* _PROBLEM DESCRIPTION_
Find the line in the data below that contains "Click the orange 1.9k volume tag". Return that line and all the lines after it, unchanged.

(Stored items)
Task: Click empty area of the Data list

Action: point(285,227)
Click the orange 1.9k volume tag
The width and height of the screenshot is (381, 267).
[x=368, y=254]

* _REPLY TO THE EXERCISE_
Click the orange 1.9k volume tag
The width and height of the screenshot is (381, 267).
[x=368, y=254]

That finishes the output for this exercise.